*What needs to be done:* Reproduce exactly only the lines from the line that holds "Referenzen (935, 49)" to the line that holds "Mujeres y Pesca (447, 2024)", inclusive, in the listing below, and please leave out every picture.

○ ○ ○ ○

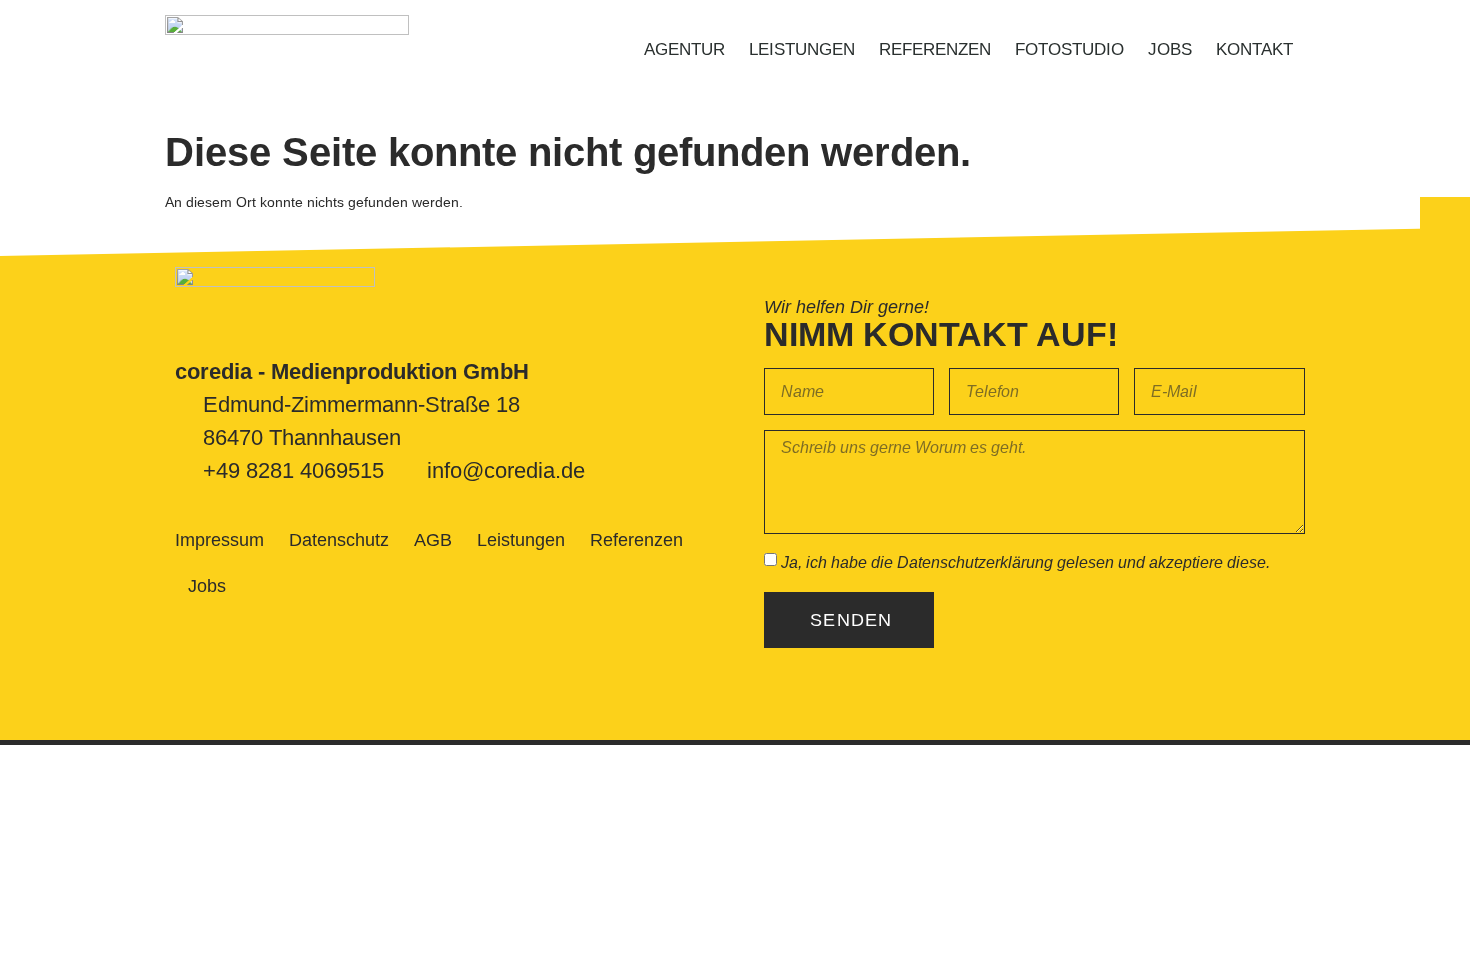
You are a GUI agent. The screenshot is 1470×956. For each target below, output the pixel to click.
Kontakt (1254, 49)
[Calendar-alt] (1445, 281)
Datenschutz (339, 540)
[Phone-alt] (1445, 222)
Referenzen (935, 49)
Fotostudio (1069, 49)
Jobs (1170, 49)
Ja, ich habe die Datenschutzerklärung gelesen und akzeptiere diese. (1025, 562)
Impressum (219, 540)
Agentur (684, 49)
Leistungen (802, 49)
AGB (433, 540)
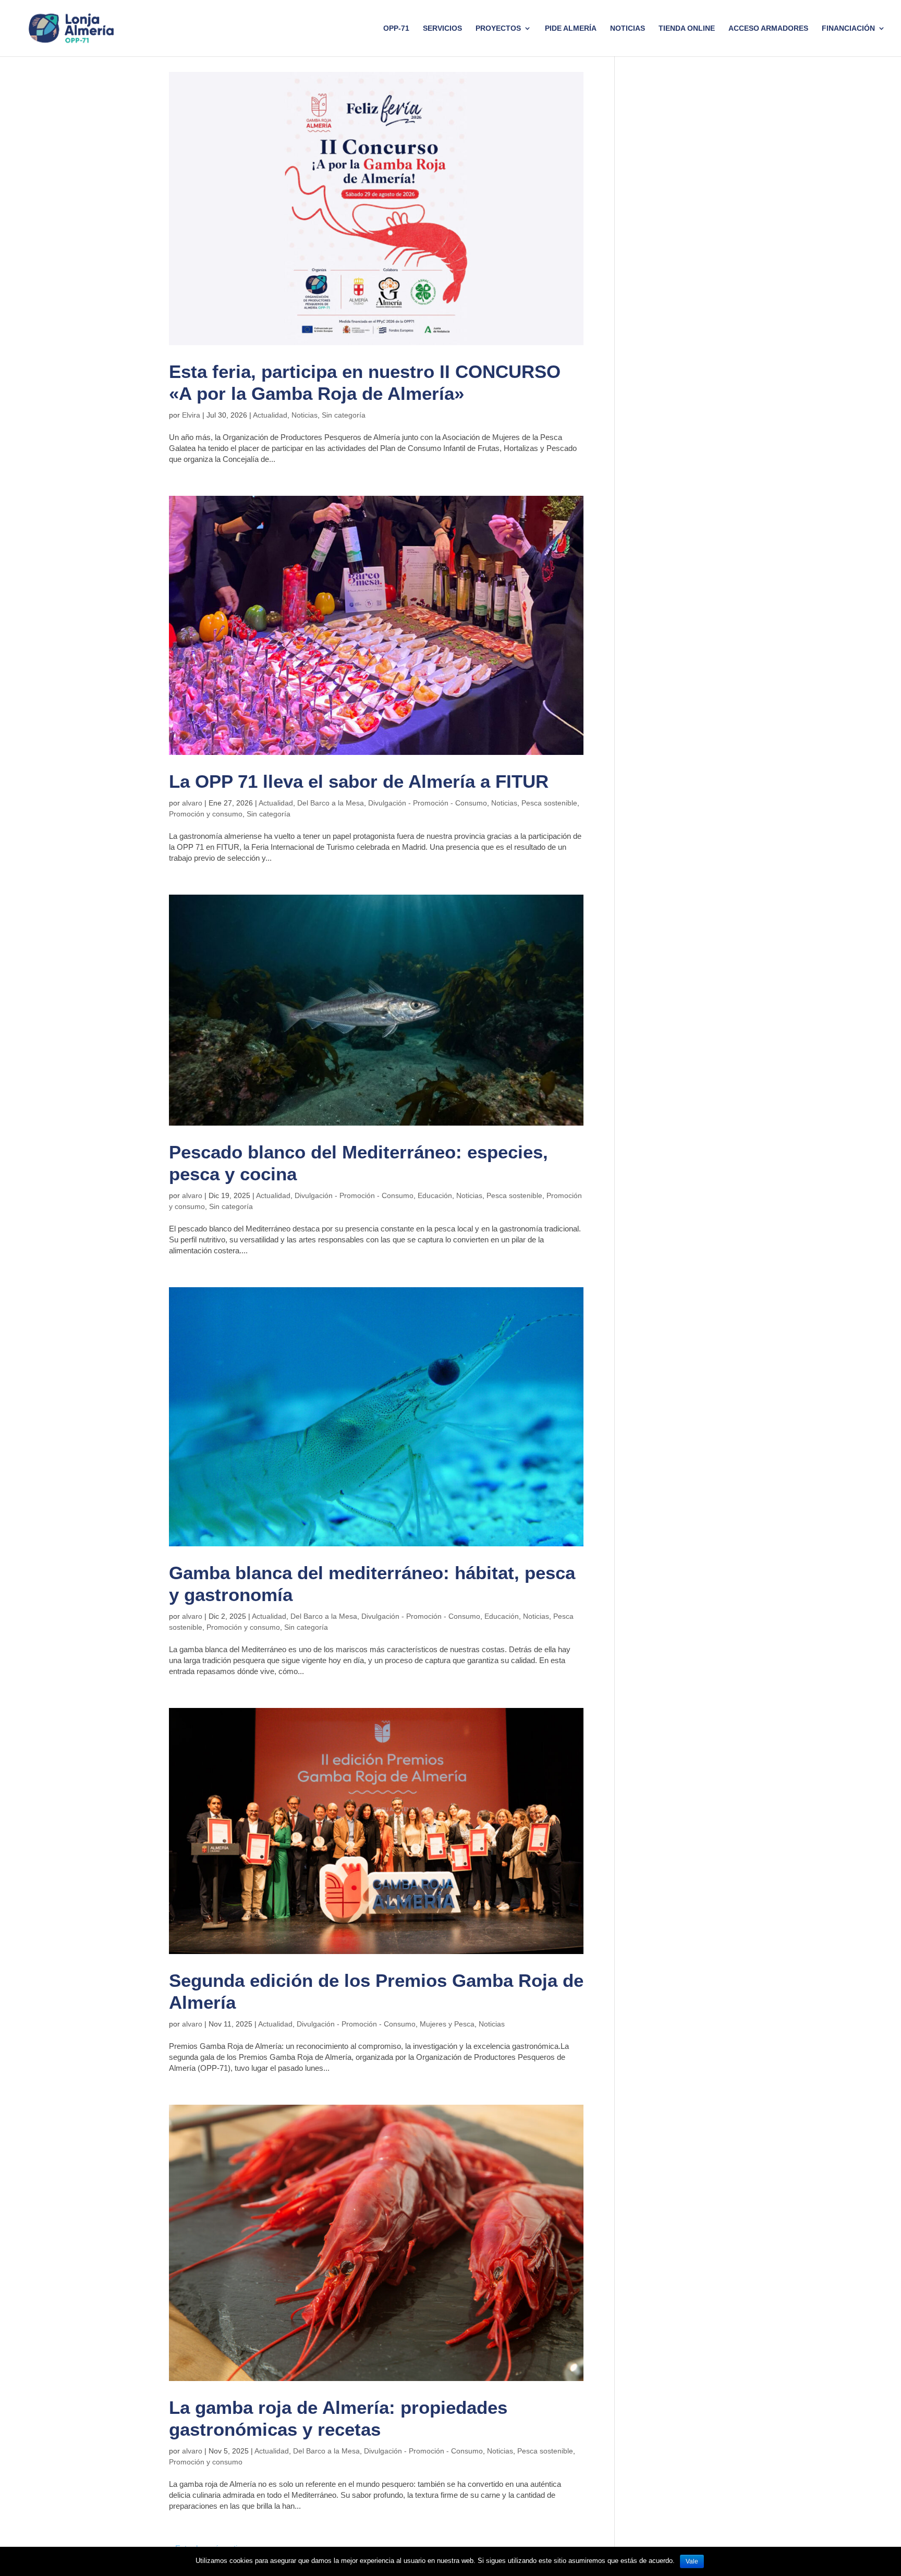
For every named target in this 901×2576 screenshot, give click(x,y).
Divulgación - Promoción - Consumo (427, 803)
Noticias (627, 28)
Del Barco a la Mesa (330, 803)
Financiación (848, 28)
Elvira (191, 415)
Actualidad (270, 415)
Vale (692, 2561)
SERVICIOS (442, 28)
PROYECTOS (498, 28)
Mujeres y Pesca (447, 2024)
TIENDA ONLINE (687, 28)
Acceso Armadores (768, 28)
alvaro (192, 803)
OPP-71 (396, 28)
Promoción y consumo (205, 814)
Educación (435, 1195)
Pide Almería (570, 28)
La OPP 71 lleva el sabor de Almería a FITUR (359, 781)
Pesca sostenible (549, 803)
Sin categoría (344, 415)
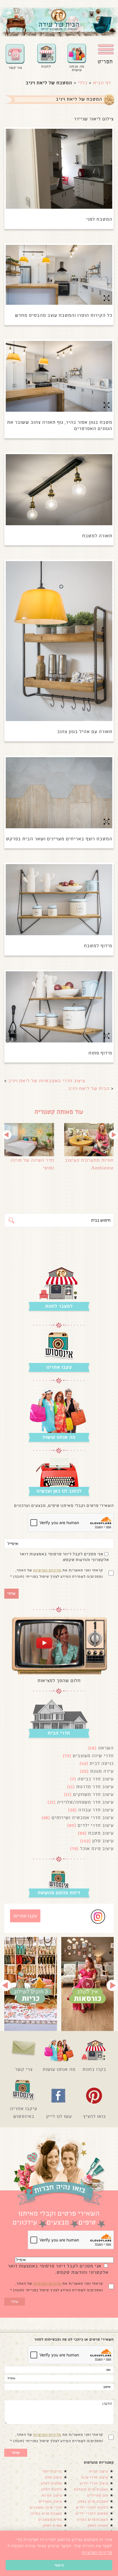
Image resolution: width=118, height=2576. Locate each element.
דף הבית (102, 83)
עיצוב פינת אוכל (97, 1848)
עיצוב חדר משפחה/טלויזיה (85, 1802)
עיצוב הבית (98, 2471)
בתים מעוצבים (50, 2519)
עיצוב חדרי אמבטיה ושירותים (83, 1818)
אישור (59, 2565)
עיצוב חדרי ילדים (96, 1825)
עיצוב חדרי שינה (94, 2477)
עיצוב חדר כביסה (96, 1779)
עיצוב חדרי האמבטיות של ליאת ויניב (46, 1081)
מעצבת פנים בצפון (93, 2501)
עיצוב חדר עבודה (96, 1810)
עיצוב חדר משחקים (93, 1794)
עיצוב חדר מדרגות (95, 1787)
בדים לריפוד (52, 2471)
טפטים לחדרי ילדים (92, 2513)
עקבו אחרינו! (25, 1916)
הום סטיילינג (97, 2495)
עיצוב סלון (103, 1841)
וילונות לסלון (51, 2489)
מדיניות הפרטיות (47, 1570)
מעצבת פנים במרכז (46, 2513)
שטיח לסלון (52, 2525)
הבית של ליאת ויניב (89, 1088)
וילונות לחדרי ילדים (92, 2507)
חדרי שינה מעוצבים (93, 1756)
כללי (82, 83)
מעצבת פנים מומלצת (91, 2489)
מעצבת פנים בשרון (92, 2519)
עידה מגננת (102, 1771)
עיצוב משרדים (50, 2501)
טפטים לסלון (51, 2483)
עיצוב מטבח (101, 1833)
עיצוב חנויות (52, 2495)
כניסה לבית (102, 1763)
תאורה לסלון (98, 2525)
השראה (106, 1748)
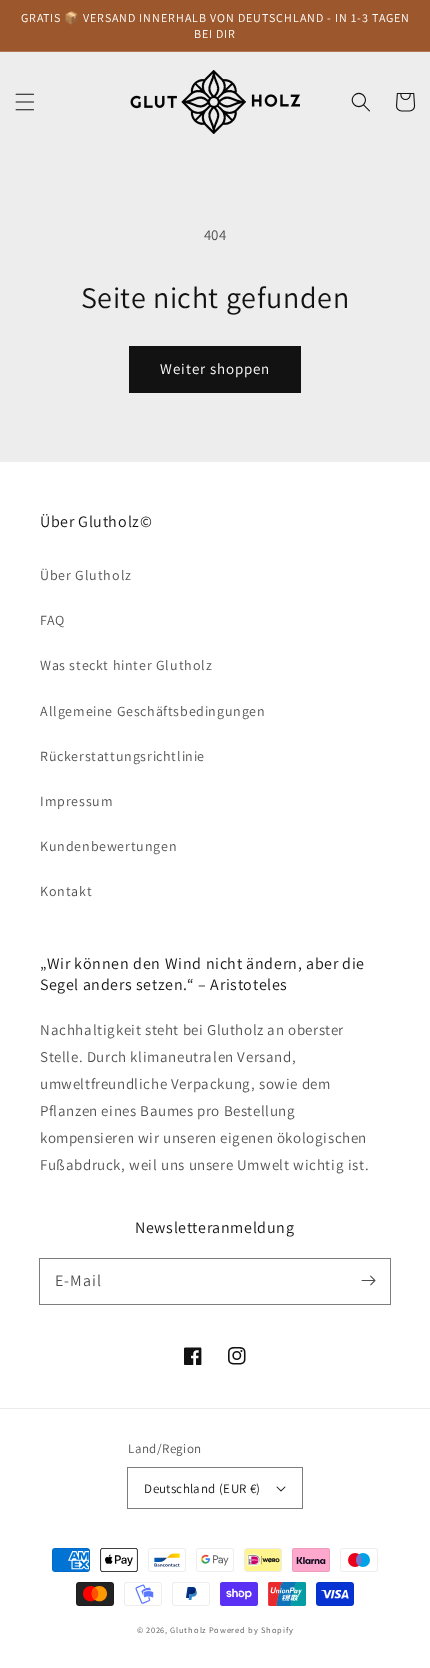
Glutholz (188, 1629)
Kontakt (66, 891)
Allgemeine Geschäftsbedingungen (153, 711)
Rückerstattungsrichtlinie (122, 756)
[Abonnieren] (368, 1281)
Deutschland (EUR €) (202, 1488)
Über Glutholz (86, 575)
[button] (25, 102)
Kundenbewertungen (108, 846)
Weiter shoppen (215, 368)
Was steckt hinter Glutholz (126, 665)
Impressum (76, 801)
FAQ (52, 620)
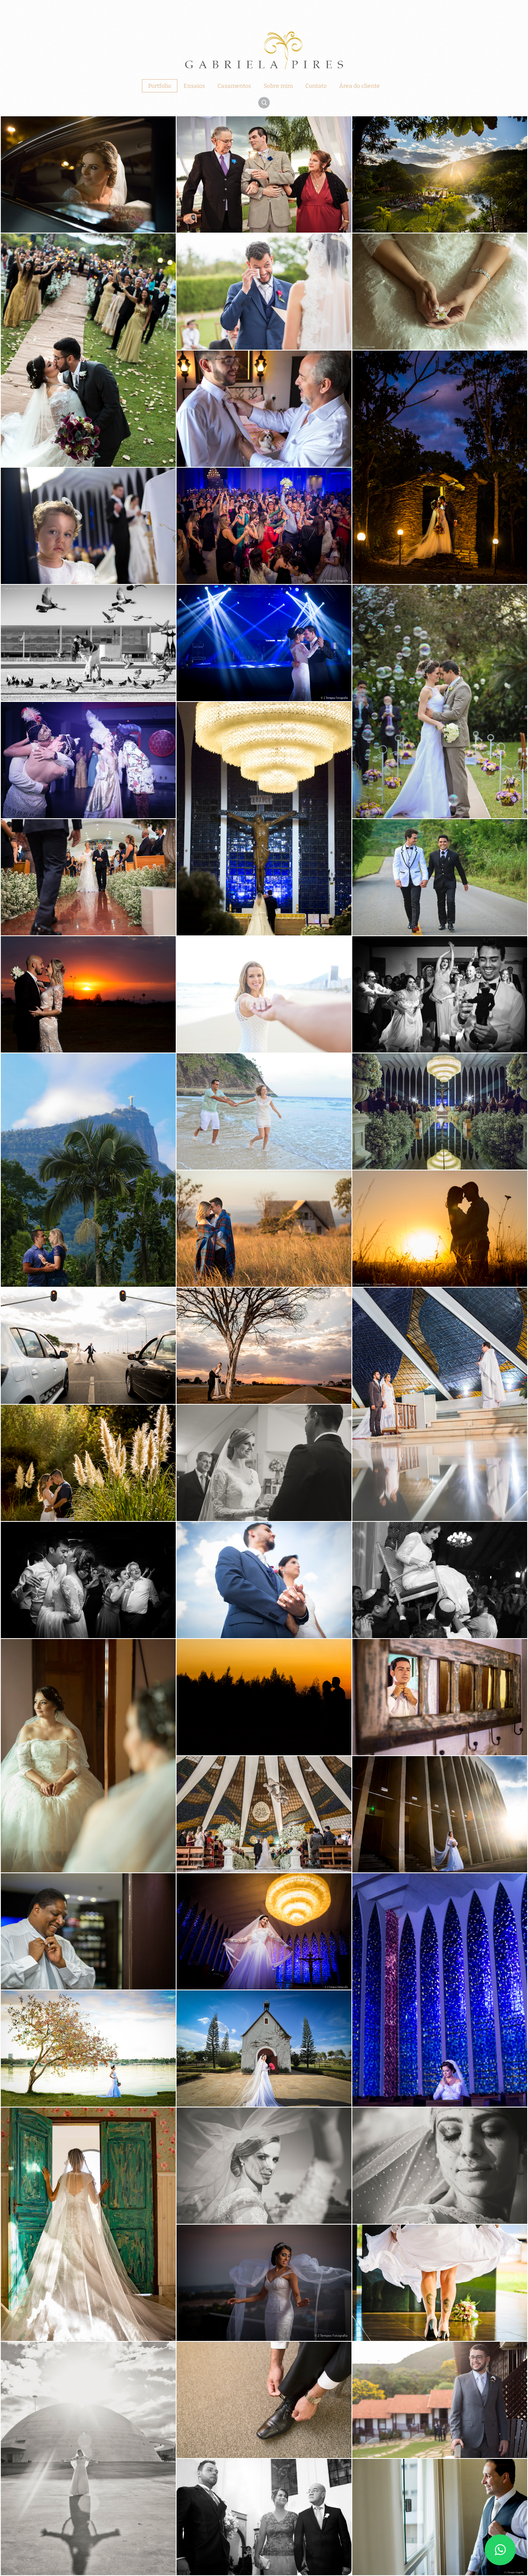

○ ○ ○ ○

*Output:*
Referenzen (935, 49)
Fotostudio (1069, 49)
Jobs (1170, 49)
Ja, ich habe die Datenschutzerklärung gelesen und akzeptiere diese. (1025, 562)
Impressum (219, 540)
Agentur (684, 49)
Leistungen (802, 49)
AGB (433, 540)
For every named target in this 901×2576 screenshot, give click(x,y).
Divulgación - Promoción - Consumo (427, 803)
Noticias (627, 28)
Del Barco a la Mesa (330, 803)
Financiación (848, 28)
Elvira (191, 415)
Actualidad (270, 415)
Vale (692, 2561)
SERVICIOS (442, 28)
PROYECTOS (498, 28)
Mujeres y Pesca (447, 2024)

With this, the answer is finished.